Saved entries
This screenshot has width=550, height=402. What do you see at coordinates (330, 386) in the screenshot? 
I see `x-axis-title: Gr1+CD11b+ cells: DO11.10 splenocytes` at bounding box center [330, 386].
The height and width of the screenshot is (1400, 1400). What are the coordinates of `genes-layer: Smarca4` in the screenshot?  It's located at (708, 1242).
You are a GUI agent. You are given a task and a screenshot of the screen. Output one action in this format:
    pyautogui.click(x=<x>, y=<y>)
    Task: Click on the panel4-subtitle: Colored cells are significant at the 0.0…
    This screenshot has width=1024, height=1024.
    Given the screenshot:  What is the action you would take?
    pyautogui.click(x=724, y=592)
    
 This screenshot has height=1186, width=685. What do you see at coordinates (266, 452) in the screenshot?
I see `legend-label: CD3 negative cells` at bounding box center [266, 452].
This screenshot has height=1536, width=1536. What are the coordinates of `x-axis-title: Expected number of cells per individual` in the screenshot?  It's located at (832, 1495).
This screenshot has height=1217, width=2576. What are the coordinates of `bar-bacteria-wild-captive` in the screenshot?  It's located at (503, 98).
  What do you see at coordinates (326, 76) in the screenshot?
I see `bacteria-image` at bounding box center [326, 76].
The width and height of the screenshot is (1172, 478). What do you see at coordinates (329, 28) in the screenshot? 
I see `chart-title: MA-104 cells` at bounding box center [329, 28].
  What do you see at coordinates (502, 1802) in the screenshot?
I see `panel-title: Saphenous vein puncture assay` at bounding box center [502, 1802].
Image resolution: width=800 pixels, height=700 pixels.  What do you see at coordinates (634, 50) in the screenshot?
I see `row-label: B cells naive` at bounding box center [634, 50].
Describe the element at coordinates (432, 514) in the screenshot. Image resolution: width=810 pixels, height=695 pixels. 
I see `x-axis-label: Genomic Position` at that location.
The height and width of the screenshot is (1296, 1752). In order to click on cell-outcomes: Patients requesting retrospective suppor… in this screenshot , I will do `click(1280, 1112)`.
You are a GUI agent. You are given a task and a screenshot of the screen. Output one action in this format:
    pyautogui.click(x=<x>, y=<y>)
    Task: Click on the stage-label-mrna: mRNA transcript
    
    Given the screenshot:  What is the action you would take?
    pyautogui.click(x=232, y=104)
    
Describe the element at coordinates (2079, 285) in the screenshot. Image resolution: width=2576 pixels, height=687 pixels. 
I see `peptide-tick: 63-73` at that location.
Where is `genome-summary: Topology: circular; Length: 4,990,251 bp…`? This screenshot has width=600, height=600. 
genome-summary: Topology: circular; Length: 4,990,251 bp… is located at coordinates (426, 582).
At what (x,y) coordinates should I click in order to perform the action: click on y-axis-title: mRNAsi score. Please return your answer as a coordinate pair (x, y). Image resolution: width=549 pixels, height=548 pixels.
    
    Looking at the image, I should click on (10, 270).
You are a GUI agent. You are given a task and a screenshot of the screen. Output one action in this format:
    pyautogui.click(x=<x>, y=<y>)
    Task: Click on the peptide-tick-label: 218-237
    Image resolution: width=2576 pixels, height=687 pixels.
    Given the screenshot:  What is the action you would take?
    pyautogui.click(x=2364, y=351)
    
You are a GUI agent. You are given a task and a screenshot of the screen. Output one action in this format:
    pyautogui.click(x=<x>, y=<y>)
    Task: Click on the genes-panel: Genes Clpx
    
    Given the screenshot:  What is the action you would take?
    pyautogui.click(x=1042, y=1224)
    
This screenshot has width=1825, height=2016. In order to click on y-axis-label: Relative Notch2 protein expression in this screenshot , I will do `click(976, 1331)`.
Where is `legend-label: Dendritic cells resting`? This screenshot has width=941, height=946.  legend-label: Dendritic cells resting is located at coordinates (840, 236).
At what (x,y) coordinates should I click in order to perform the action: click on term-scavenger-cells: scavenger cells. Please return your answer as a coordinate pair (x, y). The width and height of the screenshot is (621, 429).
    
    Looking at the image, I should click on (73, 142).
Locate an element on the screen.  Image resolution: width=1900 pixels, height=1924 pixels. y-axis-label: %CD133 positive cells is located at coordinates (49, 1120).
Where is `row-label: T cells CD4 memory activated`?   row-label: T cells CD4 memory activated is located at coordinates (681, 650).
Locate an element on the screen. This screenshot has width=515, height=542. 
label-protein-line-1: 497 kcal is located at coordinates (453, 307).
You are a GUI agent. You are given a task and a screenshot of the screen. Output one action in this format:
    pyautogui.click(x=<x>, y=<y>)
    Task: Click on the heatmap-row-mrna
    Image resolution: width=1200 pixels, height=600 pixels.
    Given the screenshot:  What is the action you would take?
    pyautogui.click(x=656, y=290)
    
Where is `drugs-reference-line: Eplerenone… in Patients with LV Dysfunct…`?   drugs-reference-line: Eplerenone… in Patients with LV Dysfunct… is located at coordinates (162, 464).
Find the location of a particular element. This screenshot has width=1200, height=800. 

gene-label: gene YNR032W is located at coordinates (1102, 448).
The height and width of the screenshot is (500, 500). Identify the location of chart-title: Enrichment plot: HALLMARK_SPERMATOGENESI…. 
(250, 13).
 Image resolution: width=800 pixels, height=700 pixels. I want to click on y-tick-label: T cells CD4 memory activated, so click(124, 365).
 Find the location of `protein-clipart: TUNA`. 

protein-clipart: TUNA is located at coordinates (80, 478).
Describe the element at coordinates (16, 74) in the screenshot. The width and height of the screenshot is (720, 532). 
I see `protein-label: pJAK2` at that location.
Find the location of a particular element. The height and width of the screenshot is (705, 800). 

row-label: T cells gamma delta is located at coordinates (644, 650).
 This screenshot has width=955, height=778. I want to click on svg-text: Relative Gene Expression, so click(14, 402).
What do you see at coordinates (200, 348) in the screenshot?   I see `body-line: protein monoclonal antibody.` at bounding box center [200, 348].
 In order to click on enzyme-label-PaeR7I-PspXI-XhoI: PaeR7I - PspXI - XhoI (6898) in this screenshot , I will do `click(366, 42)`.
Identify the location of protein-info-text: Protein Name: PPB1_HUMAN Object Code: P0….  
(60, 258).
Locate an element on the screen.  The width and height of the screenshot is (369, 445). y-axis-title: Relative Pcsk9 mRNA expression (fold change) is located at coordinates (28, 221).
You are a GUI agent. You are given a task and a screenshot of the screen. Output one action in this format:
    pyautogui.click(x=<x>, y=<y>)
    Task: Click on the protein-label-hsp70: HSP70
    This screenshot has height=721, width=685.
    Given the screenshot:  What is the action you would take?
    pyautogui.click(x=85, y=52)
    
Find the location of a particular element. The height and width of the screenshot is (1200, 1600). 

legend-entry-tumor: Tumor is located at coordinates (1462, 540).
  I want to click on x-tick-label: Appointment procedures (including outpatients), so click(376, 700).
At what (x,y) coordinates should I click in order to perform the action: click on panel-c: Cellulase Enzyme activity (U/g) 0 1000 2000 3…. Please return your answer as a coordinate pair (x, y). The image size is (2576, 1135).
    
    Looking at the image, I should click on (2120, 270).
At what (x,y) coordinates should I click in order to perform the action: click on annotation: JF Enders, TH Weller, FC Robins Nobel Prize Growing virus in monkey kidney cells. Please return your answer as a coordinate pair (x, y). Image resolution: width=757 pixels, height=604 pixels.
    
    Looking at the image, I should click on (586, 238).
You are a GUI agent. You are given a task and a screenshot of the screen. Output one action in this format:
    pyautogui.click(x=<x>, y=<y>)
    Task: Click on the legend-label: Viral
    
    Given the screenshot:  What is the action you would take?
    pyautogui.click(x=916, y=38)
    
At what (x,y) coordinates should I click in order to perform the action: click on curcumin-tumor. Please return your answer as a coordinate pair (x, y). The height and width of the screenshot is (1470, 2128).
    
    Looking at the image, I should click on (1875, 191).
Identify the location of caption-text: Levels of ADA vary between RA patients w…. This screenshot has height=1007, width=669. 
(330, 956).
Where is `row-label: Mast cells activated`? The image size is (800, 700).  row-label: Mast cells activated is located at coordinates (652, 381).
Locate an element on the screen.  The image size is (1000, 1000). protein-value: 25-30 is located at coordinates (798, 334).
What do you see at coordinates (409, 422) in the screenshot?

Task requirements:
Retype the entries above exactly, but only from the line containing "Locate an element on the screen. This" through the line containing "What do you see at coordinates (200, 348)", both included.

Response area:
Locate an element on the screen. This screenshot has width=515, height=542. 
label-protein-line-1: 497 kcal is located at coordinates (453, 307).
You are a GUI agent. You are given a task and a screenshot of the screen. Output one action in this format:
    pyautogui.click(x=<x>, y=<y>)
    Task: Click on the heatmap-row-mrna
    Image resolution: width=1200 pixels, height=600 pixels.
    Given the screenshot:  What is the action you would take?
    pyautogui.click(x=656, y=290)
    
Where is `drugs-reference-line: Eplerenone… in Patients with LV Dysfunct…`?   drugs-reference-line: Eplerenone… in Patients with LV Dysfunct… is located at coordinates (162, 464).
Find the location of a particular element. This screenshot has width=1200, height=800. 

gene-label: gene YNR032W is located at coordinates (1102, 448).
The height and width of the screenshot is (500, 500). Identify the location of chart-title: Enrichment plot: HALLMARK_SPERMATOGENESI…. 
(250, 13).
 Image resolution: width=800 pixels, height=700 pixels. I want to click on y-tick-label: T cells CD4 memory activated, so click(124, 365).
 Find the location of `protein-clipart: TUNA`. 

protein-clipart: TUNA is located at coordinates (80, 478).
Describe the element at coordinates (16, 74) in the screenshot. The width and height of the screenshot is (720, 532). 
I see `protein-label: pJAK2` at that location.
Find the location of a particular element. The height and width of the screenshot is (705, 800). 

row-label: T cells gamma delta is located at coordinates (644, 650).
 This screenshot has width=955, height=778. I want to click on svg-text: Relative Gene Expression, so click(14, 402).
What do you see at coordinates (200, 348) in the screenshot?   I see `body-line: protein monoclonal antibody.` at bounding box center [200, 348].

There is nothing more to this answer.